Le groupe de travail propose également de modifier les règles de répartition de la taxe la plus importante sur les éoliennes, à savoir l’IFER (Imposition Forfaitaire sur les Entreprises de Réseau). Cet impôt représentait, en 2017, 7 400 euros par MW installé, mais dans certains cas, la commune où sont installée les éoliennes ne touche aucune part de cette taxe – alors que les communes d’installation, si elles ne sont pas les seules impactées, sont en général celles qui ont porté le projet et dont les populations subissent le plus de gênes.
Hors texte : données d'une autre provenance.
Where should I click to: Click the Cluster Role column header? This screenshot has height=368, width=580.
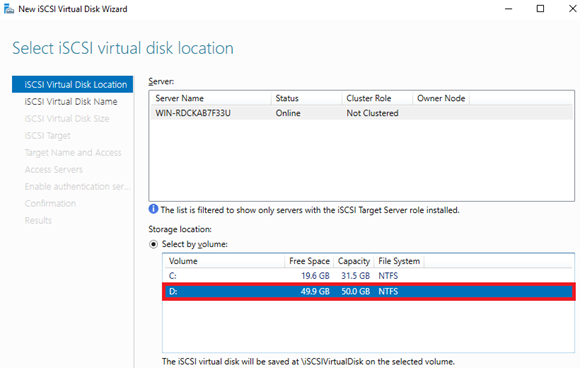[x=377, y=98]
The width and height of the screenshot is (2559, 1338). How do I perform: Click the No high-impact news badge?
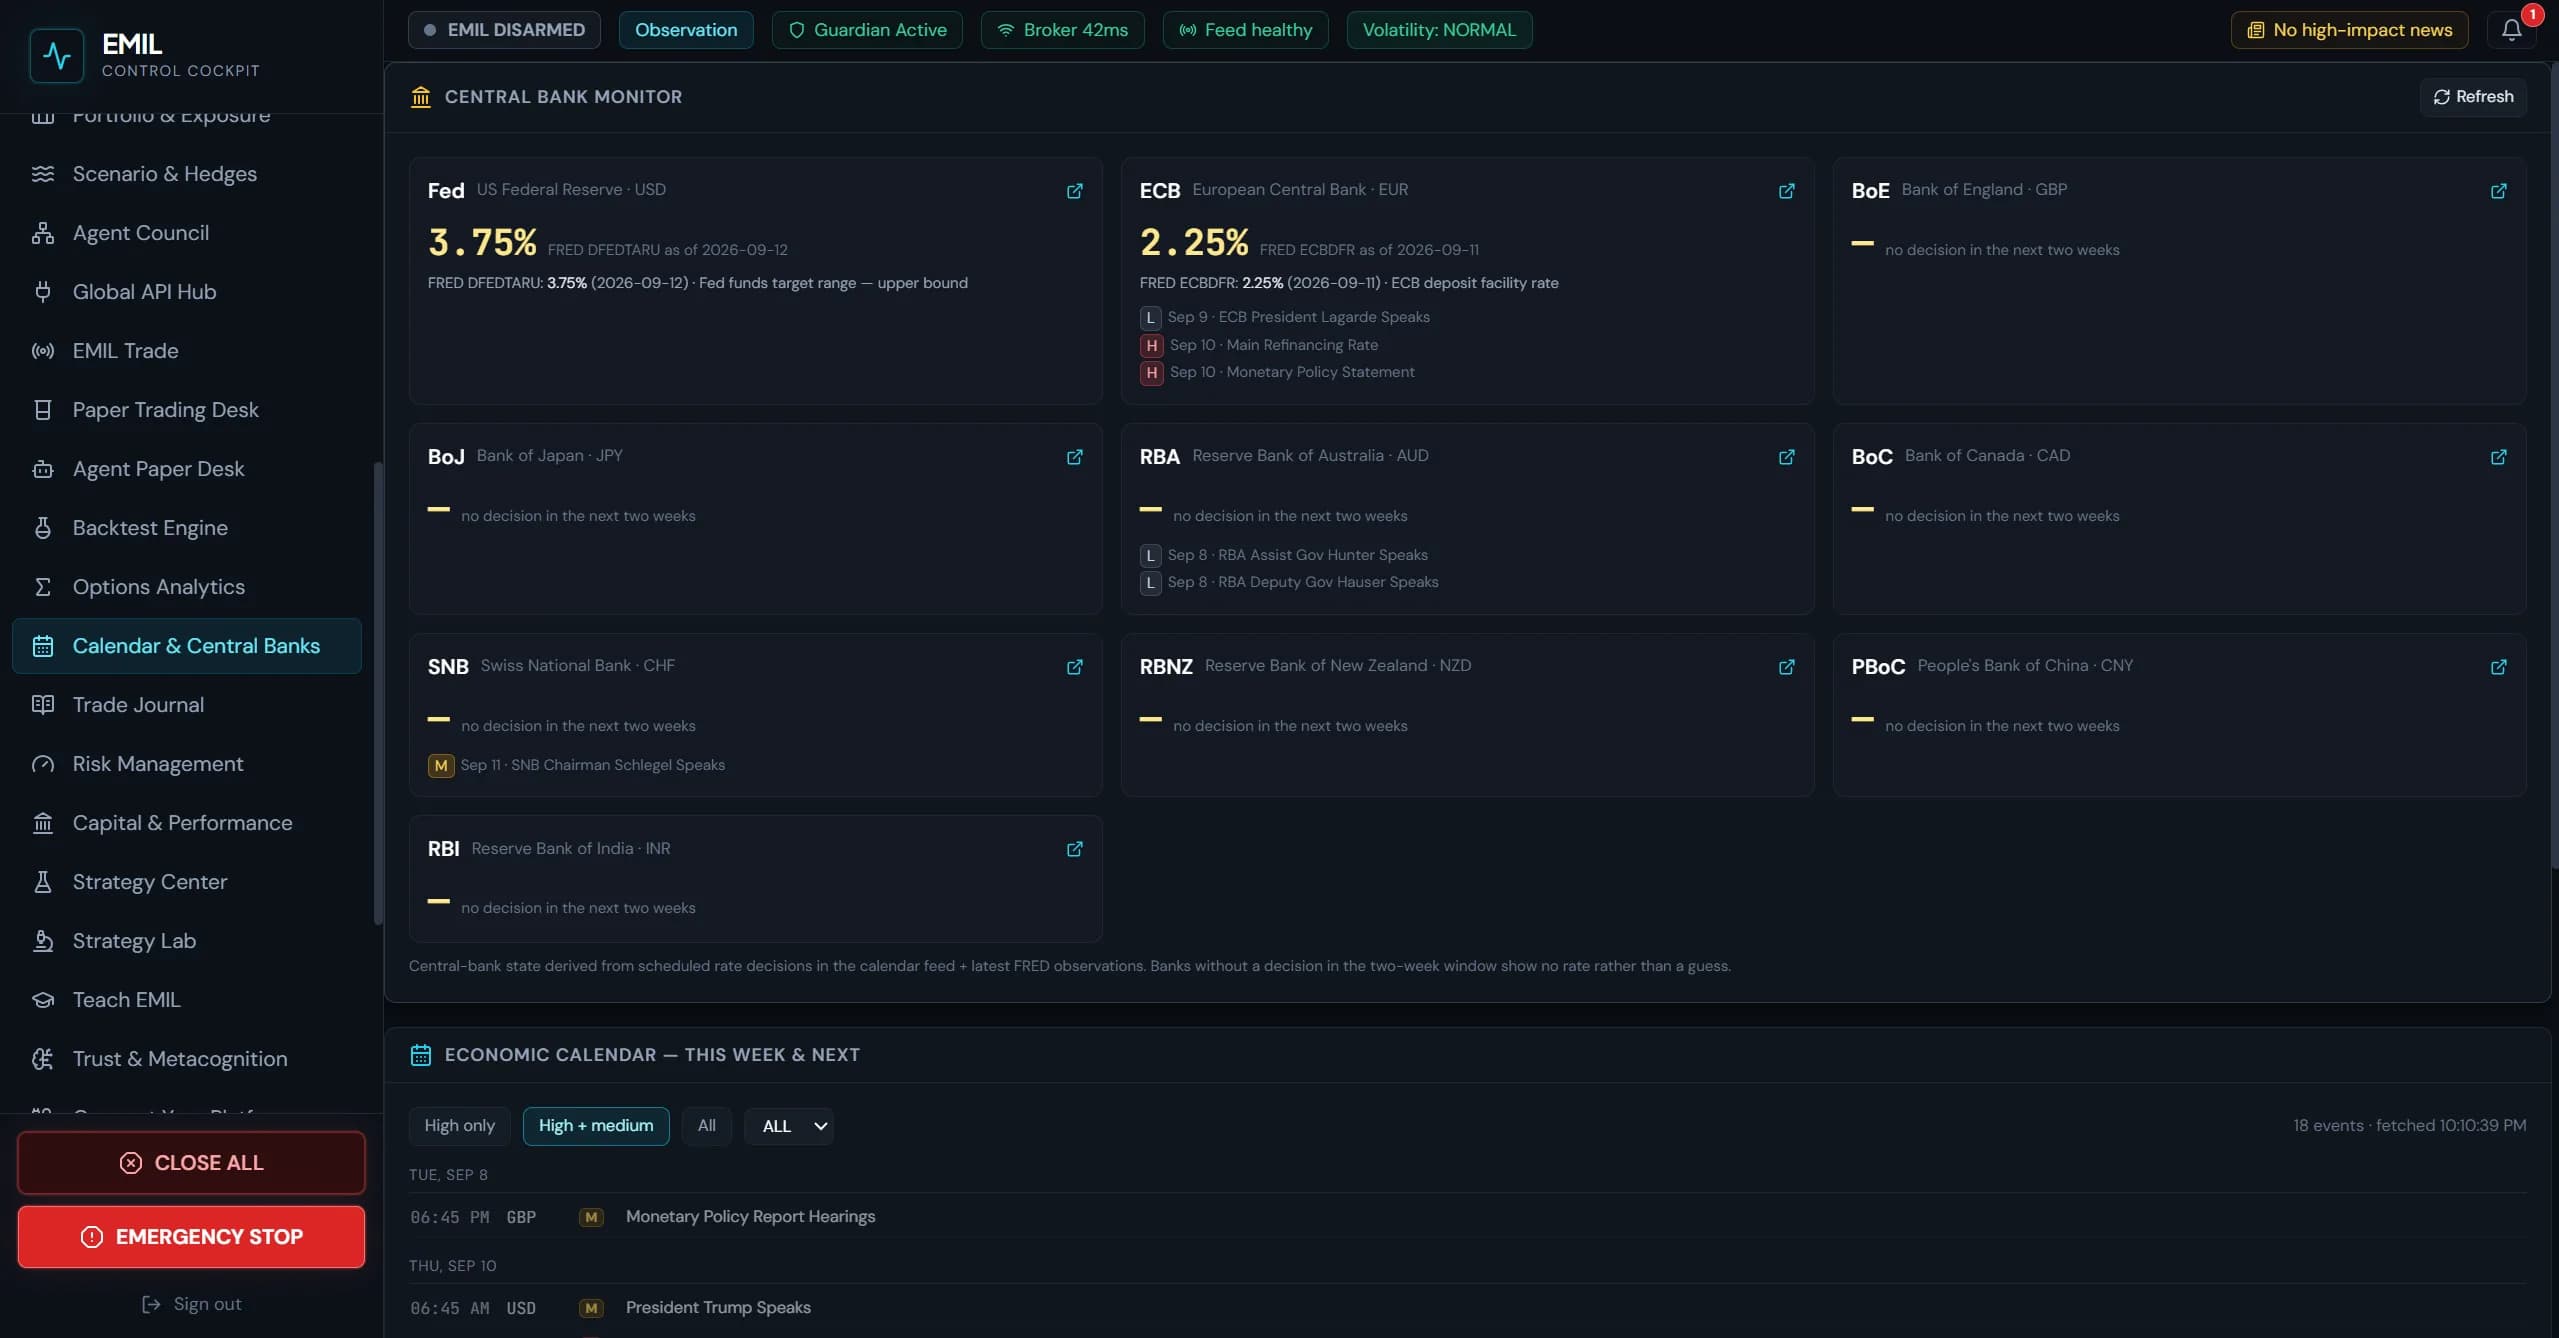[2349, 30]
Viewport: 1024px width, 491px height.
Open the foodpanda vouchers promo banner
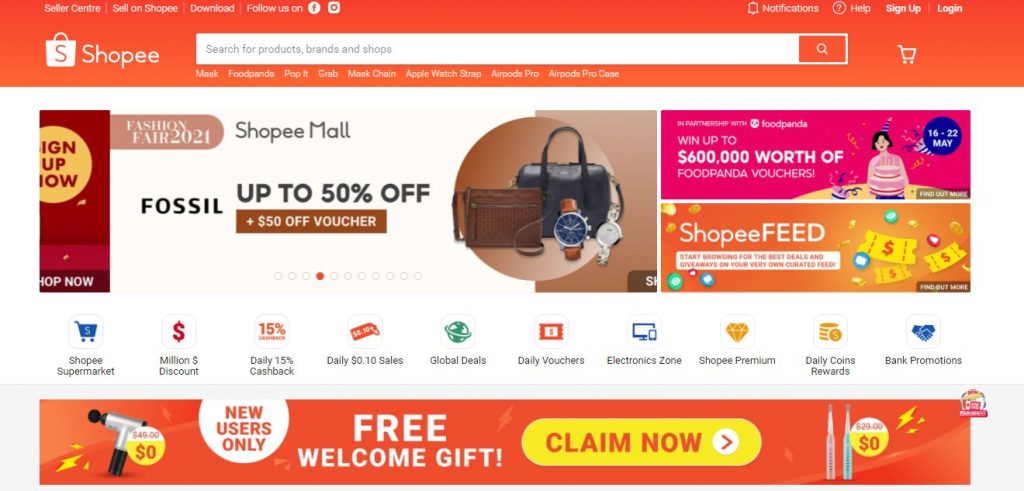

Le groupe de travail souhaite garantir aux communes d’installation un minimum de 20% des retombées fiscales des parcs éoliens.

Le rapport préconise également d’offrir des bonus financier pour les projets éoliens favorisant le financement participatif provenant de financeurs locaux – car ce type de projet impliquant l’économie locale est toujours mieux accepté par les riverains.

Mieux penser le rapport des collectivités aux projets éoliens

Enfin le groupe propose de créer des documents d’accompagnement pour favoriser la bonne entente entre les porteurs de projets éoliens et les élus et populations locales – à savoir un « guide de bonnes pratiques » entre développeur éolien et collectivité, ainsi qu’un réseau national d’accompagnement des collectivités. Le but est d’impliquer davantage les collectivités dans les projets, dans une démarche à la fois pédagogique et participative.

Bon sens, simplification, ouverture aux populations : le cocktail gagnant ?

L’ensemble de ces dix propositions vise ainsi à fluidifier la création de projets éoliens et à minimiser l’impact des freins existants : l’objectif final est que les futurs appels d’offre du gouvernement débouchent beaucoup plus rapidement sur des parcs éoliens actifs.

Entre bon sens, ouverture vers les populations, volonté de simplifier et de limiter les recours, ce rapport offre un éventail de solutions concrètes, simples, nécessitant peu de dépenses, dont le gouvernement doit s’emparer pour favoriser l’essor, nécessaire, de l’éolien à très grande échelle sur notre territoire.